**GOAL OF THE EXERCISE**
Copy every one of the following records word for word, keeping each line as it appears.

##### RECORDS

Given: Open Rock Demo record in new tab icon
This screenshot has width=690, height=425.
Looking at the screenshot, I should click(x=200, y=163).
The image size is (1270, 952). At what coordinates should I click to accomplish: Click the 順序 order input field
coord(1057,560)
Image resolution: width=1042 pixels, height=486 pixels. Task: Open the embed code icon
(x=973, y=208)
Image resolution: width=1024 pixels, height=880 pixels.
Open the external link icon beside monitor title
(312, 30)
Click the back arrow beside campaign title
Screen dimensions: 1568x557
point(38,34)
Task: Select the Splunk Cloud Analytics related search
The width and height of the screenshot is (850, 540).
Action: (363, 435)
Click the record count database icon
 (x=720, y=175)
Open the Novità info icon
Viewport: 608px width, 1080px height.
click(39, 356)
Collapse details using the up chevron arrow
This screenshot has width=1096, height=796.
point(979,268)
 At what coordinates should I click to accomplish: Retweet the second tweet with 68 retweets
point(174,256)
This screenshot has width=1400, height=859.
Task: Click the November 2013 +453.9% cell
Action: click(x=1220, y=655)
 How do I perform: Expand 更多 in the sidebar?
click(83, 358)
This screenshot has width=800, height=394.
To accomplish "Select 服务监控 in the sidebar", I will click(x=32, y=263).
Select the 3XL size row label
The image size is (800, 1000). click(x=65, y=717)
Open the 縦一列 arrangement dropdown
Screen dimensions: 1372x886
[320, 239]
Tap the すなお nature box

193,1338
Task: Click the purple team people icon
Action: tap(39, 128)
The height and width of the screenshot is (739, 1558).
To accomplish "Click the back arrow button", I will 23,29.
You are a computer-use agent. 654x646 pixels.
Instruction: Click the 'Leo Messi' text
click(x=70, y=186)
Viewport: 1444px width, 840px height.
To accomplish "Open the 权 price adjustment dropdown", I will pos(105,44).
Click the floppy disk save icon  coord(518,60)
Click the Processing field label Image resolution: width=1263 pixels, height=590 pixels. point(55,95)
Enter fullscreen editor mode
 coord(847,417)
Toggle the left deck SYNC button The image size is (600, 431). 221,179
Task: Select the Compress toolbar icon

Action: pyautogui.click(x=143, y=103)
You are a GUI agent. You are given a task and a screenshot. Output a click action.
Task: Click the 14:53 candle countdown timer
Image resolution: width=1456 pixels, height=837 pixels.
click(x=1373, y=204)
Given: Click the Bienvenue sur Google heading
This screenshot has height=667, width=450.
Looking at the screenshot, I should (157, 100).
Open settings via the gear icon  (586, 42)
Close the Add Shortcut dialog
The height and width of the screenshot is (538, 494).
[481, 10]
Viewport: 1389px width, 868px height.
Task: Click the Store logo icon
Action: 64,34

##########

**ANSWER BELOW**
Given: Open Rock Demo record in new tab icon
This screenshot has width=690, height=425.
Looking at the screenshot, I should click(x=200, y=163).
The image size is (1270, 952). At what coordinates should I click to accomplish: Click the 順序 order input field
coord(1057,560)
Image resolution: width=1042 pixels, height=486 pixels. Task: Open the embed code icon
(x=973, y=208)
Image resolution: width=1024 pixels, height=880 pixels.
Open the external link icon beside monitor title
(312, 30)
Click the back arrow beside campaign title
Screen dimensions: 1568x557
point(38,34)
Task: Select the Splunk Cloud Analytics related search
The width and height of the screenshot is (850, 540).
Action: (363, 435)
Click the record count database icon
 (x=720, y=175)
Open the Novità info icon
Viewport: 608px width, 1080px height.
click(39, 356)
Collapse details using the up chevron arrow
This screenshot has width=1096, height=796.
point(979,268)
 At what coordinates should I click to accomplish: Retweet the second tweet with 68 retweets
point(174,256)
This screenshot has width=1400, height=859.
Task: Click the November 2013 +453.9% cell
Action: click(x=1220, y=655)
 How do I perform: Expand 更多 in the sidebar?
click(83, 358)
This screenshot has width=800, height=394.
To accomplish "Select 服务监控 in the sidebar", I will click(x=32, y=263).
Select the 3XL size row label
The image size is (800, 1000). click(x=65, y=717)
Open the 縦一列 arrangement dropdown
Screen dimensions: 1372x886
[320, 239]
Tap the すなお nature box

193,1338
Task: Click the purple team people icon
Action: tap(39, 128)
The height and width of the screenshot is (739, 1558).
To accomplish "Click the back arrow button", I will 23,29.
You are a computer-use agent. 654x646 pixels.
Instruction: Click the 'Leo Messi' text
click(x=70, y=186)
Viewport: 1444px width, 840px height.
To accomplish "Open the 权 price adjustment dropdown", I will pos(105,44).
Click the floppy disk save icon  coord(518,60)
Click the Processing field label Image resolution: width=1263 pixels, height=590 pixels. point(55,95)
Enter fullscreen editor mode
 coord(847,417)
Toggle the left deck SYNC button The image size is (600, 431). 221,179
Task: Select the Compress toolbar icon

Action: pyautogui.click(x=143, y=103)
You are a GUI agent. You are given a task and a screenshot. Output a click action.
Task: Click the 14:53 candle countdown timer
Image resolution: width=1456 pixels, height=837 pixels.
click(x=1373, y=204)
Given: Click the Bienvenue sur Google heading
This screenshot has height=667, width=450.
Looking at the screenshot, I should (157, 100).
Open settings via the gear icon  (586, 42)
Close the Add Shortcut dialog
The height and width of the screenshot is (538, 494).
[481, 10]
Viewport: 1389px width, 868px height.
Task: Click the Store logo icon
Action: 64,34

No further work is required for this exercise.